Have you heard of the “Digital Twin?”
This real-world, twin version and digital entity is more than just an identical replicate of a human! This computerized companion is a highly realistic, one-to-one digital model of any physical entity. Whether the subject is a a highly complex city, an industrial physical asset like a spaceship, or an individual’s health profile, the Digital Twin bridges the gap between the digital and physical worlds.
Digital twins, otherwise known as “device shadows,” are created in the same CAD and modeling software that Designers and Engineers use in the early stages of product development. The difference with a digital twin is that the model is retained for later stages of the product’s lifecycle, such as inspection and maintenance.
According to PLM expert Michael Grieves, who was among the first to use the term, the concept of the digital twin requires three elements:
- The physical product in real space
- Its digital twin in virtual space
- The information that links the two
Intertwined with and complementary to the Internet of Things, large amounts of data now collected by IoT sensors on physical objects, personal devices and smart systems make it possible to represent their near real-time status in their digital twin alter-ego.
GE aviation is poised to lead the new digital industrial era. GE is closely identified with digital twin, not surprisingly given the central role played by their IoT strategy. What GE calls the “industrial internet” enables companies “to use sensors, software, machine-to-machine learning and other technologies to gather and analyze data from physical objects or other large data streams and then use those analyses to manage operations and in some cases to offer new, value-added services.” It’s particularly valuable “in the context of industries where equipment itself or patient outcomes are at the heart of the business – where the ability to monitor equipment or monitor patient services can have significant economic impact and in some cases literally save lives.”
“A vast array of industrial machines – jet engines, power generators, pipelines, locomotives increasingly are becoming connected through the internet,” wrote Colin Parris, GE’s VP of Software Research, in a 2015 report. “With the amount of data generated by machine sensors rising exponentially, coupled with ever-more powerful big data analytics, the Industrial Internet has reached a critical tipping point. It requires industrial companies to adopt a digital mindset that embraces what the Industrial Internet can offer in new growth opportunities. Many are calling it the emergence of the data economy.”
The explosive growth of the consumer internet over the past 15 years has created many innovative applications and business models and hundreds of billions of dollars in value. At its heart, the consumer internet is based on connecting several billion people and extracting all kinds of insights from the huge amounts of data they generate. The industrial internet is similarly based on connecting tens of billions of IoT devices and analyzing the even bigger amounts of data they’re beginning to generate. GE estimates that new industrial internet applications will create at least $15 billion of new value for GE alone by 2020.
GE’s strategy is the creation of an individual digital profile or digital twin for each and every industrial machine the company makes. GE is transforming and expanding its business models, much as consumer internet companies have done over the past decade. Mr. Parris lists some examples of how Digital Twin profiles can help reduce costs and improve quality:
- “On our GE90 Engine, we have used flight data from digital twins of our engines to save tens of millions of dollars in unnecessary service overhauls per customer.”
- “Through digital twin models of our Evolution Locomotive, we are minimizing fuel consumption and emissions – generated per trip. This saves 32K gallons / locomotive and 174K tons in emissions per year.”
- “With our 6FA Turbine Combined Cycle Plant, we have used digital models of these plants is helping us achieve a >1 percent increase in efficiency that will be scalable across all plants like this. At this scale, a 1% increase represents billions of dollars in savings.”
Mr. Parris: “While consumer data typically determines what a particular person or group of people want, industrial data looks for the things we don’t want – detecting problems before they happen, saving our customers millions, even billions of dollars.”

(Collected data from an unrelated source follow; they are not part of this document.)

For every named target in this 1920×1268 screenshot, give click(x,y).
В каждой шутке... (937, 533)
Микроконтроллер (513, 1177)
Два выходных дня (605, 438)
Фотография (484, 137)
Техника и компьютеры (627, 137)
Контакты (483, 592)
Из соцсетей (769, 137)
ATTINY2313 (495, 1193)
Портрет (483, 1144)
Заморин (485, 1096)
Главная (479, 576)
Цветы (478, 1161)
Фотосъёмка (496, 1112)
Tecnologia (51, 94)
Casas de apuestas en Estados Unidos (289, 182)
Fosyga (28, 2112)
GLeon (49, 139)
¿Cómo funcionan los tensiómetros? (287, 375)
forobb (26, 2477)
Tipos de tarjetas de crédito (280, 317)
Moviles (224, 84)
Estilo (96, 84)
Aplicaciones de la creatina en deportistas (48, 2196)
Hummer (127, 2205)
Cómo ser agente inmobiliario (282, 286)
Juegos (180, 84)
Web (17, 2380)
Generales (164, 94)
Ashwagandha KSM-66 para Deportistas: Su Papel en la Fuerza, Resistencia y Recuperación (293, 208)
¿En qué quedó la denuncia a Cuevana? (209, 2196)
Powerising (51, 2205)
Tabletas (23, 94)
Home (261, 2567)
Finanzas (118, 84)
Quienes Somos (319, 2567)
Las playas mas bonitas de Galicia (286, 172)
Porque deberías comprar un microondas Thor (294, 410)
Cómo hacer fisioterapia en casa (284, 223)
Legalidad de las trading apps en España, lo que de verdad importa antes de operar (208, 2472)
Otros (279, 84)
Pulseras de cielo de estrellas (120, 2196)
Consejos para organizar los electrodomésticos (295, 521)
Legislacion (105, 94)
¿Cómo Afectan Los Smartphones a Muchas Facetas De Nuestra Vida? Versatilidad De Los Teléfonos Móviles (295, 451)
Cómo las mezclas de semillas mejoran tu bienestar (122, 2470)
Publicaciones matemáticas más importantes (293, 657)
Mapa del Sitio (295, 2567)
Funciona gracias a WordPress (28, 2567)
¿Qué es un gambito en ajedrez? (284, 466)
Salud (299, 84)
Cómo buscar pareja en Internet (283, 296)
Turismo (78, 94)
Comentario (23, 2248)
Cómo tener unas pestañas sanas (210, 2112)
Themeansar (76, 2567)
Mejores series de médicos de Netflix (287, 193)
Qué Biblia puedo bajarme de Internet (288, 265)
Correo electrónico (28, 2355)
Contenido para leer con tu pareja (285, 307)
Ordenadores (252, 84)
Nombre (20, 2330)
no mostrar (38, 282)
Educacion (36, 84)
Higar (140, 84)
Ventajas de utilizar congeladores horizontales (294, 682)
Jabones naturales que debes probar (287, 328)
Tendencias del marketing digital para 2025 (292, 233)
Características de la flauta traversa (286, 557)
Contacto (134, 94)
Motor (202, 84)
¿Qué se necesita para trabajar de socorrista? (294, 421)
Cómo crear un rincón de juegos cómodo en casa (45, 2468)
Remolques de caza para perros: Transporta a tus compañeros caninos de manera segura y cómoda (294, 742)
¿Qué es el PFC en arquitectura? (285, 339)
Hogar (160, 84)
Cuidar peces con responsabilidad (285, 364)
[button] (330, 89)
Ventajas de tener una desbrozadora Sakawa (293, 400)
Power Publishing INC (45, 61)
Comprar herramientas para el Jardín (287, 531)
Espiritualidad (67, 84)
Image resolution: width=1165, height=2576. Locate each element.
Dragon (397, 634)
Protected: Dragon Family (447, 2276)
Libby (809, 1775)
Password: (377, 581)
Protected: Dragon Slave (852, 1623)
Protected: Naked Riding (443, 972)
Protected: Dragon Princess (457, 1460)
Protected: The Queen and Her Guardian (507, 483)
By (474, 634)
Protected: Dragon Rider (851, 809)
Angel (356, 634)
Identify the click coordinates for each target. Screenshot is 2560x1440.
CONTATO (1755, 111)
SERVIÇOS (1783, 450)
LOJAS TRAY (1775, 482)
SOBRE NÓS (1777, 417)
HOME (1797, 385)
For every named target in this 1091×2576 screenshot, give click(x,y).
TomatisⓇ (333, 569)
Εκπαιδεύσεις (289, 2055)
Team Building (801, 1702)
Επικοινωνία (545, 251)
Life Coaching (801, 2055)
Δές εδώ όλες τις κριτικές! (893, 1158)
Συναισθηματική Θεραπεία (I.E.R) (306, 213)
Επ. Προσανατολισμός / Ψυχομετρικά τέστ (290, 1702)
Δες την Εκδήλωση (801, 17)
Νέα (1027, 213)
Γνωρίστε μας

A fleet of aircraft, for example, generates gigantic amounts of data over a year, but out all of that data, GE experts are looking for any serious issue that could require the airline to take the plane out of circulation and bring it in for maintenance. GE estimates that there are roughly 30 such bad events. Finding each of those potential needles in the vast data haystacks requires knowing what you’re looking for and where to look. You need both deep physical domain knowledge as well as deep software and analytics expertise.
Digital Twin Overview
The digital twin addresses both the historical industry weakness of poor information management and simultaneously provides the platform to fully harness the vast increase in real and near real-time data that is now economically and technically viable to capture. Whether used for monitoring, diagnostics or prognostics, sensory data will sufficiently be used for building digital twins. Thus, these Digital Twin models serve to find the root cause of issues and improve productivity.